→ **What the exercise asks**:
Going line by line through the listing below, count those with the string "section" and answer with the number alone.

────────────────────────────────────────

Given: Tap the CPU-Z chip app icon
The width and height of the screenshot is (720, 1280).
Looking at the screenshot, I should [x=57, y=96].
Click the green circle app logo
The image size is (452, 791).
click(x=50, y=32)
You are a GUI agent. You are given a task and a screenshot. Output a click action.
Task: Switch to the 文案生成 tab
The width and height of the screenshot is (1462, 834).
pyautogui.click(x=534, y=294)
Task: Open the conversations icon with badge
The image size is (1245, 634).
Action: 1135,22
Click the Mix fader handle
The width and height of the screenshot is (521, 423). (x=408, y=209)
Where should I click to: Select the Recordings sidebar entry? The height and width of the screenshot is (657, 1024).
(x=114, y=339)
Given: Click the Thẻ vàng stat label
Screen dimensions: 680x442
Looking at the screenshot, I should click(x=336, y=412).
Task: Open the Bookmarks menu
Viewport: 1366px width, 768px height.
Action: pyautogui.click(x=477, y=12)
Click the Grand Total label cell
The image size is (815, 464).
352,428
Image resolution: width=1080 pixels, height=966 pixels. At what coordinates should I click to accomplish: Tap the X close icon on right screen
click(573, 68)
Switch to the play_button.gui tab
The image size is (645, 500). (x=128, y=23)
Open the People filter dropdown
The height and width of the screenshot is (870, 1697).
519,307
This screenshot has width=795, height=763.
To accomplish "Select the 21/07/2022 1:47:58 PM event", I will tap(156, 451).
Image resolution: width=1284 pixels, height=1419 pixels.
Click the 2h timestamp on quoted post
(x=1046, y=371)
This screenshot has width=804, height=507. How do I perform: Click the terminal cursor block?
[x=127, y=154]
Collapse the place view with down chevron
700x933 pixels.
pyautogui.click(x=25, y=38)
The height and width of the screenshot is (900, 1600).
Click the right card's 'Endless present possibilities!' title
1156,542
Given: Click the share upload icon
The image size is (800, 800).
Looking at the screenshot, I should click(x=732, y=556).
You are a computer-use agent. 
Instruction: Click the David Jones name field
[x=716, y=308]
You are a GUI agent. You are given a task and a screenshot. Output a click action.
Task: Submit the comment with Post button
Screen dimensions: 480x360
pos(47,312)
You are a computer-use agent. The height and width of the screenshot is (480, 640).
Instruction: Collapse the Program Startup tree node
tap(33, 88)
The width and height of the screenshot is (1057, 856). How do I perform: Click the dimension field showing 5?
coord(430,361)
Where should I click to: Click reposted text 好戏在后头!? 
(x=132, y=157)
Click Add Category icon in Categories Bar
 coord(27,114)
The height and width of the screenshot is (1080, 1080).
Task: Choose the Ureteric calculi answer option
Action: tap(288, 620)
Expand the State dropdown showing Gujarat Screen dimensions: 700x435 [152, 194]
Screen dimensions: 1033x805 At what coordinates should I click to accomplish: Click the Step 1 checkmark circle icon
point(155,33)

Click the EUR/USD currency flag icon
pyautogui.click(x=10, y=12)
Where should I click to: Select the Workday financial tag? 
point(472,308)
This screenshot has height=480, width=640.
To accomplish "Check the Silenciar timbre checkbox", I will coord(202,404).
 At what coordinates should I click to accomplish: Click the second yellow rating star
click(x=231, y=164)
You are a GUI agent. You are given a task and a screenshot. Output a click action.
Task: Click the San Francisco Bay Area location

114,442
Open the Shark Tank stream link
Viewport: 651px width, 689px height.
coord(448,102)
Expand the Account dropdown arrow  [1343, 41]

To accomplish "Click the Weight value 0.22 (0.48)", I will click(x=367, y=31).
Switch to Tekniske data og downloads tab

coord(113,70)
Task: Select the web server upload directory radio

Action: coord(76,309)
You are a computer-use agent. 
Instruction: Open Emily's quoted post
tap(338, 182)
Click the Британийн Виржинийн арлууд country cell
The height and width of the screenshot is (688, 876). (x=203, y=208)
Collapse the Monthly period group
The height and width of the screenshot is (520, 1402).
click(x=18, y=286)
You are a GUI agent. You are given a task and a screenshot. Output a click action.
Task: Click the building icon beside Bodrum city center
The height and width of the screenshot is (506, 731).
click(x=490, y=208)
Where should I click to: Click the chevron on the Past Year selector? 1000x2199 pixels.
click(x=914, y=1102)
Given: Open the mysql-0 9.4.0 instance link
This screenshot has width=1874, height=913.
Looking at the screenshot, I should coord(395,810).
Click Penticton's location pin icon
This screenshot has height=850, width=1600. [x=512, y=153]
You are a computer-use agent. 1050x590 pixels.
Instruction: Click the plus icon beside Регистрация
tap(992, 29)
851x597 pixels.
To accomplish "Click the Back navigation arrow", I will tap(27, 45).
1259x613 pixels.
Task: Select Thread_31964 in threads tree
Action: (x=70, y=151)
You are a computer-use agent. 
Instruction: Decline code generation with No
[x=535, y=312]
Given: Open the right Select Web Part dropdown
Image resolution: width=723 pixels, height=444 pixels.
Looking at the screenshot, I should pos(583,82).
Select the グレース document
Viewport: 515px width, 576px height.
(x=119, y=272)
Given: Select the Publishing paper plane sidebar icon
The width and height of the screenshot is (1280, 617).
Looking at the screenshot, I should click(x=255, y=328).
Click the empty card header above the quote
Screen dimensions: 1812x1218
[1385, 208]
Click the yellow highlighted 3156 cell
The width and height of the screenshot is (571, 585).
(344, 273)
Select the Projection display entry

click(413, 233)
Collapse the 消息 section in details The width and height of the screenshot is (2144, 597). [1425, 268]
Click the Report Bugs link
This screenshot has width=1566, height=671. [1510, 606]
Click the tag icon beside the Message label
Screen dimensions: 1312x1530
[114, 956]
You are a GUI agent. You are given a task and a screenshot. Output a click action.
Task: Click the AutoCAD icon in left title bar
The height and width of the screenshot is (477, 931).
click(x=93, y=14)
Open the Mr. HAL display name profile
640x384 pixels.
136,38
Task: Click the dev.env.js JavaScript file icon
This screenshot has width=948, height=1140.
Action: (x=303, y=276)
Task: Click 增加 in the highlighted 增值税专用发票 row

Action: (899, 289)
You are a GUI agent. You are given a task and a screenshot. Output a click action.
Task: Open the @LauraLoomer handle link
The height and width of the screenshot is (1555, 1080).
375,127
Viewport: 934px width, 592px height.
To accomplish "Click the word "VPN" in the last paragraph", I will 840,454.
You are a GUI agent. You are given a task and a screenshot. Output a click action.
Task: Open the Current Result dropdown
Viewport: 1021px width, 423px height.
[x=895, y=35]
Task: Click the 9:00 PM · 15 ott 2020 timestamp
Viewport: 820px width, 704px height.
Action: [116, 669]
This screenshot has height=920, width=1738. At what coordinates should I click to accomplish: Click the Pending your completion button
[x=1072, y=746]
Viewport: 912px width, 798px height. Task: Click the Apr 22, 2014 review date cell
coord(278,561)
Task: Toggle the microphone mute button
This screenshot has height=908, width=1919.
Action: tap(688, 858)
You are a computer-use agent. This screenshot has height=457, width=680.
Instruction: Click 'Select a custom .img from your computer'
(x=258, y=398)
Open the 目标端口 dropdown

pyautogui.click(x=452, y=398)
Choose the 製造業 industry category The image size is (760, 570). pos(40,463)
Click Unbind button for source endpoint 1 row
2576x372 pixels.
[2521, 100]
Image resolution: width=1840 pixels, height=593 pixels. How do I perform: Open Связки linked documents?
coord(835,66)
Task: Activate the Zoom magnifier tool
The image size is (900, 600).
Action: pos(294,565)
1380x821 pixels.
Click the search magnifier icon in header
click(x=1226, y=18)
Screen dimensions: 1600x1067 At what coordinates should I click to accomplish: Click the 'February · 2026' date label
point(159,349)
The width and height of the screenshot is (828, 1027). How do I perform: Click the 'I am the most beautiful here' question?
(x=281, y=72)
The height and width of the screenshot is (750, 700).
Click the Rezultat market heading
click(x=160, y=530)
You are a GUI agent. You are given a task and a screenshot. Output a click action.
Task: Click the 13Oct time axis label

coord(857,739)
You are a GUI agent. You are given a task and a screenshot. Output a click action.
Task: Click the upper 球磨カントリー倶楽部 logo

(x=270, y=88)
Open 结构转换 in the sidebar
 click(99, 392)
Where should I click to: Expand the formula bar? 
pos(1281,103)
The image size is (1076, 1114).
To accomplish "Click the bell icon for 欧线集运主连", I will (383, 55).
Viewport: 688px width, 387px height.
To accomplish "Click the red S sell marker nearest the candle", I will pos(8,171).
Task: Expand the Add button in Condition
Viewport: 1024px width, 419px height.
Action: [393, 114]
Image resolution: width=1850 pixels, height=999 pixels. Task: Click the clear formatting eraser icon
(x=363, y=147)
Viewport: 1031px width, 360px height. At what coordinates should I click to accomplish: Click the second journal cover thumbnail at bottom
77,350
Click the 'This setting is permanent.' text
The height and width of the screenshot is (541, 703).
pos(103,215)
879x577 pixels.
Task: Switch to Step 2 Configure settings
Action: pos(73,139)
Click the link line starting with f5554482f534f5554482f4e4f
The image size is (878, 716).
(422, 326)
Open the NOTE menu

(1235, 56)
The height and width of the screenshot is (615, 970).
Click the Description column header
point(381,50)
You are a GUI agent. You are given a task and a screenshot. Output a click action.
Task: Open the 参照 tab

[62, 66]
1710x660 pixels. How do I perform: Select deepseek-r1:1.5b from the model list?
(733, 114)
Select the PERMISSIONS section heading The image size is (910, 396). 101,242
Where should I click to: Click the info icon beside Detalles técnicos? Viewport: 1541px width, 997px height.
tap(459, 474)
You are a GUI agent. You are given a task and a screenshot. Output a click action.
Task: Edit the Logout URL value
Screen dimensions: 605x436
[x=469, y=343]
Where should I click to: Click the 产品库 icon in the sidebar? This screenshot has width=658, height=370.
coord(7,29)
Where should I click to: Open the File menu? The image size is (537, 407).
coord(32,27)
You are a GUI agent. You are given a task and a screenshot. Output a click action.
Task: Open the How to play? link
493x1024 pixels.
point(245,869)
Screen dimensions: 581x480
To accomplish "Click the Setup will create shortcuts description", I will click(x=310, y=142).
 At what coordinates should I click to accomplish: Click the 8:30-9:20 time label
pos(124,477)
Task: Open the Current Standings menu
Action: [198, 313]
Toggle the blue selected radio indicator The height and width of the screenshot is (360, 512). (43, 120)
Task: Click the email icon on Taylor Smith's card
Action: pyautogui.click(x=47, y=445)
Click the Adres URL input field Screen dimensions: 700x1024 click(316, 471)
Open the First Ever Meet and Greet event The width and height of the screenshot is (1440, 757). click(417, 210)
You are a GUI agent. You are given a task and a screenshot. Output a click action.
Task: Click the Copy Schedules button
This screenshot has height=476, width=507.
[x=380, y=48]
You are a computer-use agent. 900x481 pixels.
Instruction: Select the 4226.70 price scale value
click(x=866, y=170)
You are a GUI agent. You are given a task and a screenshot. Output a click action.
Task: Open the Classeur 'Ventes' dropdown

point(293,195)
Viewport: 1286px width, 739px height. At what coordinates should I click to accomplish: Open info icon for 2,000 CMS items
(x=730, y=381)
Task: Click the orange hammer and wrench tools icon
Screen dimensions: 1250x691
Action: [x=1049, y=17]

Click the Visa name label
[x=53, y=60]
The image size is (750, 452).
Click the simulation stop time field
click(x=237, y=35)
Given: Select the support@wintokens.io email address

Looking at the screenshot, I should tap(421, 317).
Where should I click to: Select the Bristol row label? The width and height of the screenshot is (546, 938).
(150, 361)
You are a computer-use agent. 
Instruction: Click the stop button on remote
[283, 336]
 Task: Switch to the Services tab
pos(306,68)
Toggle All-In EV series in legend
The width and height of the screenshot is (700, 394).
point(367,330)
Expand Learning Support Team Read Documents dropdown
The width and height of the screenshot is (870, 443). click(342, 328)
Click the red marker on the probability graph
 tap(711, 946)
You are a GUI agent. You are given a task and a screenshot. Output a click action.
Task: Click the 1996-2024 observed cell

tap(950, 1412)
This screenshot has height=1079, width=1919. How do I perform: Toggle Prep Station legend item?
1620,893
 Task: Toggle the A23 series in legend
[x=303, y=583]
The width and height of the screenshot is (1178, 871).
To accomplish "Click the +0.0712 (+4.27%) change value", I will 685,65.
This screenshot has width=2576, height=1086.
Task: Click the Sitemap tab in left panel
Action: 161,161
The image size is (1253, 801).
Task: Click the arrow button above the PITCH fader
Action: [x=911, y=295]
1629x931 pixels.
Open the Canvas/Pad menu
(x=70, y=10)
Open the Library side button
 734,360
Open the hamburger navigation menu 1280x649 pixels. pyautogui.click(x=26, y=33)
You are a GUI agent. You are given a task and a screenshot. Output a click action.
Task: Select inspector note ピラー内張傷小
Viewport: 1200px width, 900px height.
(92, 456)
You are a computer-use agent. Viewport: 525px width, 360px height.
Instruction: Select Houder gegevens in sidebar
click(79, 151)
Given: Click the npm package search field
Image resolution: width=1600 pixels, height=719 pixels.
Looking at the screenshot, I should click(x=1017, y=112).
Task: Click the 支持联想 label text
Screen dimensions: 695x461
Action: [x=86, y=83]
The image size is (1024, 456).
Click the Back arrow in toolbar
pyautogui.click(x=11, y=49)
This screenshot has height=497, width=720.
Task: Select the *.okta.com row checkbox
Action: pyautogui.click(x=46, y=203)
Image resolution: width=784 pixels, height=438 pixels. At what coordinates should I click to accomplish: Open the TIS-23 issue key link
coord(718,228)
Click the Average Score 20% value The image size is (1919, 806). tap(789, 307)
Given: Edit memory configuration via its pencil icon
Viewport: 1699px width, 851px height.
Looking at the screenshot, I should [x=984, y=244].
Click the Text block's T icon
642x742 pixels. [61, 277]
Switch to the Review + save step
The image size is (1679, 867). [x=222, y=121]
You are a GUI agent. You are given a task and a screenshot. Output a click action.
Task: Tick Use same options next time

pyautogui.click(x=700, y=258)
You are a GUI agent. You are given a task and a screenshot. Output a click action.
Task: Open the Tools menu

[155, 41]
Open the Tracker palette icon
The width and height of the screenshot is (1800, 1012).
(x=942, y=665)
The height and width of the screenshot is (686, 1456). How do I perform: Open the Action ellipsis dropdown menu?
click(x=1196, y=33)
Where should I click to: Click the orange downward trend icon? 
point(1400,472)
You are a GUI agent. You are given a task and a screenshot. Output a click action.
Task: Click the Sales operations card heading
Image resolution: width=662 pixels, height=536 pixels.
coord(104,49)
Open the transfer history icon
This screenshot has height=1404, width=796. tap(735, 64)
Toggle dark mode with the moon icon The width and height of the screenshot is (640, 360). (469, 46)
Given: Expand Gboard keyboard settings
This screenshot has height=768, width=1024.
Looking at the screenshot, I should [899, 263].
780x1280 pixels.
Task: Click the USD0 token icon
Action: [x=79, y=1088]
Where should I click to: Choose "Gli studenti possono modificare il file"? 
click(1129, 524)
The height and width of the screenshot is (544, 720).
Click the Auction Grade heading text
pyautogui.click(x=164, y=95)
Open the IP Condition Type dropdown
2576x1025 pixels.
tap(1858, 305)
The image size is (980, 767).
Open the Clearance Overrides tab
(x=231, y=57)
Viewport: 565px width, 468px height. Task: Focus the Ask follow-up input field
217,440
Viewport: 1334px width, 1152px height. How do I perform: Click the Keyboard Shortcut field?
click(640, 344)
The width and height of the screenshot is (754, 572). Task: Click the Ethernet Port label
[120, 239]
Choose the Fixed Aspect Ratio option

────────────────────────────────────────

→ **Answer to this problem**:
2